Nicholas Stoller
Forgetting Sarah Marshall dit presque tout de Nicholas Stoller: une aptitude rare à faire de la comédie américaine non pas un simple enchaînement de vannes, mais un espace où la honte, le désir, l'immaturité et le fantasme social se débattent à découvert. Stoller comprend quelque chose d'essentiel: le rire contemporain fonctionne mieux quand il expose une fragilité réelle. Ses meilleurs films ne ridiculisent pas les affects; ils montrent comment ceux-ci deviennent ingérables dès qu'ils croisent le narcissisme et les codes du spectacle.
Stoller appartient au grand moment de la comédie studio des États-Unis à la charnière des Années 2000 et des Années 2010, celui qui a permis de mêler grossièreté verbale, observation sentimentale et satire douce des masculinités en crise. Il y occupe une place importante parce qu'il sait maintenir un récit. Beaucoup de comédies de cette période reposaient sur la seule accumulation de numéros. Lui construit des situations, organise des embarras, comprend comment une scène peut être drôle parce qu'elle fait mal juste assez.

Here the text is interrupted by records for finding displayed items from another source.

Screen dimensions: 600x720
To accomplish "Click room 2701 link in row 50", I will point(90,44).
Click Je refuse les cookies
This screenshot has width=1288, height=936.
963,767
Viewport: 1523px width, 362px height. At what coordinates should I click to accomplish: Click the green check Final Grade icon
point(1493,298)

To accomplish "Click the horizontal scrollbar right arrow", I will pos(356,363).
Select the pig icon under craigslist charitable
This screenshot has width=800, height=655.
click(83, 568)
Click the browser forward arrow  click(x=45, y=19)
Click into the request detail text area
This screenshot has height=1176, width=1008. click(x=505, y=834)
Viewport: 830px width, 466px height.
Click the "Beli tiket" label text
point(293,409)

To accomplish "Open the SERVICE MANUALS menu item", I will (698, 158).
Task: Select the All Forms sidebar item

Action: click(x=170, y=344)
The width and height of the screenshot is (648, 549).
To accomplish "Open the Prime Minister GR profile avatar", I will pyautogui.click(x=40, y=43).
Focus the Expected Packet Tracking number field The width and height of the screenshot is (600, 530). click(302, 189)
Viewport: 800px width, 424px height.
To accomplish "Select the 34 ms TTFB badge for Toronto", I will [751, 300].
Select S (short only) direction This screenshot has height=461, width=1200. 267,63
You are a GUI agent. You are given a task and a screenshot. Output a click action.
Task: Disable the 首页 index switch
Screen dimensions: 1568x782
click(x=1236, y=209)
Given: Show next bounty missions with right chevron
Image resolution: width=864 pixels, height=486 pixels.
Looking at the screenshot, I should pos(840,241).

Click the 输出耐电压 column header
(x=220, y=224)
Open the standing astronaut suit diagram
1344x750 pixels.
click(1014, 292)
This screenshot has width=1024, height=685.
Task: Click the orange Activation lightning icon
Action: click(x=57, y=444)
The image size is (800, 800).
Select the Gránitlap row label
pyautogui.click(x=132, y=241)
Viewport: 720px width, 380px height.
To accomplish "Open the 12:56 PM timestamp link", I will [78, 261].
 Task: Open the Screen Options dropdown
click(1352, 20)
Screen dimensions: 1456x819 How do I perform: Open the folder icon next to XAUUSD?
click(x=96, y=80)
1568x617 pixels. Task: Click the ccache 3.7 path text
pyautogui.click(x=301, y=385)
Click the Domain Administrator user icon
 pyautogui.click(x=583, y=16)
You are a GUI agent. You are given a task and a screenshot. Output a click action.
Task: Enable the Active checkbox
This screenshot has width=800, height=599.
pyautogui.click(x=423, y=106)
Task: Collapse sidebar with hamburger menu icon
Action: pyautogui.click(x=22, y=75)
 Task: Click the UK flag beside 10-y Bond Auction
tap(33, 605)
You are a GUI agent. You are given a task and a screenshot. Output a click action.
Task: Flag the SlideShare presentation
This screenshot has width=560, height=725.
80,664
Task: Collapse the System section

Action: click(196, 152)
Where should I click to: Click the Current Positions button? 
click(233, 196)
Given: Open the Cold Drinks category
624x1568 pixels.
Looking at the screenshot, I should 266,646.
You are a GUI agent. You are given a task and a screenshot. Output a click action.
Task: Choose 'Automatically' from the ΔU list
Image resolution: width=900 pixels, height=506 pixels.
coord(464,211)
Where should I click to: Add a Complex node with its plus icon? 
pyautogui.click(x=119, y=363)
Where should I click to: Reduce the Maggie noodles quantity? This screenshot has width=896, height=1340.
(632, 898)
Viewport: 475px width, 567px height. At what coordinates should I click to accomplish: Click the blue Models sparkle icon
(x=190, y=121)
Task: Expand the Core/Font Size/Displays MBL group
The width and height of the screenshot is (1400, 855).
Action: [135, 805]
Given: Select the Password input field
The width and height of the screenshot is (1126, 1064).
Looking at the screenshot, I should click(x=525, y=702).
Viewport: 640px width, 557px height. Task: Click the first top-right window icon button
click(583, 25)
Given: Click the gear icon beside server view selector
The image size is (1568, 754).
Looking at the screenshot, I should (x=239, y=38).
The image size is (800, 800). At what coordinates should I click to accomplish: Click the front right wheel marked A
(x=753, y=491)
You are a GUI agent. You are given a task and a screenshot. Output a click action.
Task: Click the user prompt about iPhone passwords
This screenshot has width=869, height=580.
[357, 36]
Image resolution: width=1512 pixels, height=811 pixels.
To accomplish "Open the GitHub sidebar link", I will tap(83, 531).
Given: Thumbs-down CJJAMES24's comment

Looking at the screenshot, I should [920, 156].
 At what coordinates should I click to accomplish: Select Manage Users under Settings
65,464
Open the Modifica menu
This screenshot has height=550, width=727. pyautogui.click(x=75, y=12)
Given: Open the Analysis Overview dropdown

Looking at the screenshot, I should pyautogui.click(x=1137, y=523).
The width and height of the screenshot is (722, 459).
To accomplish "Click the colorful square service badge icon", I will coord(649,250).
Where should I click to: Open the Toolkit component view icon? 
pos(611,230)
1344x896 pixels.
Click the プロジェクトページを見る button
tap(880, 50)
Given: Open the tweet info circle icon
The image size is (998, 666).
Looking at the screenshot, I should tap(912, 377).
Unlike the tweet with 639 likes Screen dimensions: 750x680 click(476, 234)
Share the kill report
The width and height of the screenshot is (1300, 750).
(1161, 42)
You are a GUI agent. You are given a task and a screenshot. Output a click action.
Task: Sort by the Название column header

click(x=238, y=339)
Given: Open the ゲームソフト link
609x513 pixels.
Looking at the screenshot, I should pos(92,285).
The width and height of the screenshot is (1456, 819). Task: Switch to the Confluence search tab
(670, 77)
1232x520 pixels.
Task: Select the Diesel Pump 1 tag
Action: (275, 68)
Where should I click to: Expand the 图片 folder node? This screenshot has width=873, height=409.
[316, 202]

Ce qui le rend plus intéressant qu'un simple technicien du timing, c'est sa manière de filmer des personnages qui confondent très souvent sincérité et performance. Ses héros parlent trop, mentent mal, se mettent en scène, fantasment leur propre rôle. Ce ne sont pas seulement des idiots charmants. Ce sont des sujets contemporains, formés par une culture où l'intime se vit déjà comme spectacle. Stoller capte cette dimension avec une précision qui dépasse le cadre de la comédie romantique classique.
La parole joue chez lui un rôle central, mais pas au détriment du corps. Les silences gênés, les postures absurdes, les déplacements embarrassés, les débordements physiques, tout cela donne à ses films un ancrage concret. Le comique naît souvent de la mauvaise coordination entre ce qu'un personnage veut paraître et ce que son corps avoue malgré lui. C'est là une véritable intelligence de mise en scène, pas seulement une qualité de scénario.
Il faut également noter son sens du collectif. Les amis, les ex, les colocataires, les partenaires de travail, les bandes plus ou moins soudées: Stoller aime les groupes instables. Il sait qu'une comédie gagne immédiatement en relief dès lors qu'elle ne repose pas sur un couple isolé mais sur une constellation de regards et de jugements. La pression sociale, même légère, devient alors un moteur comique redoutable. Chacun voit l'autre échouer à devenir la version de lui-même qu'il prétend être.
Cela explique aussi pourquoi Stoller traverse si bien plusieurs registres. Il peut aller du romantique à l'absurde, du sentimental au scatologique, sans perdre totalement sa ligne. Cette ligne, c'est la catastrophe de l'ego. Le monde stollerien est peuplé de gens qui veulent être aimés, admirés, désirés, absous, et qui compliquent tout par leur incapacité à sortir d'eux-mêmes. C'est une matière comique inépuisable, mais aussi une petite anthropologie du présent.
Dans CaSTV, sa présence peut surprendre au premier regard, mais elle a sa logique. Stoller filme une autre forme d'horreur: l'exposition intime, le regard des autres, l'impossibilité de contrôler l'image qu'on renvoie. La comédie américaine contemporaine partage parfois avec le cinéma de terreur un même noyau de panique sociale. Chez lui, cette panique prend des formes hilarantes, humiliantes, parfois presque cruelles. Le monstre, ce peut être la version de soi que tout le monde a déjà comprise avant vous.
Nicholas Stoller mérite donc mieux que le classement rapide dans la machine Apatow et ses satellites. Il est l'un des cinéastes qui ont donné à cette période sa meilleure articulation entre vulgarité, vulnérabilité et sens dramatique. Ses films savent que l'embarras n'est pas une simple source de rire. C'est une vérité sur la vie sociale, et parfois sur l'amour lui-même.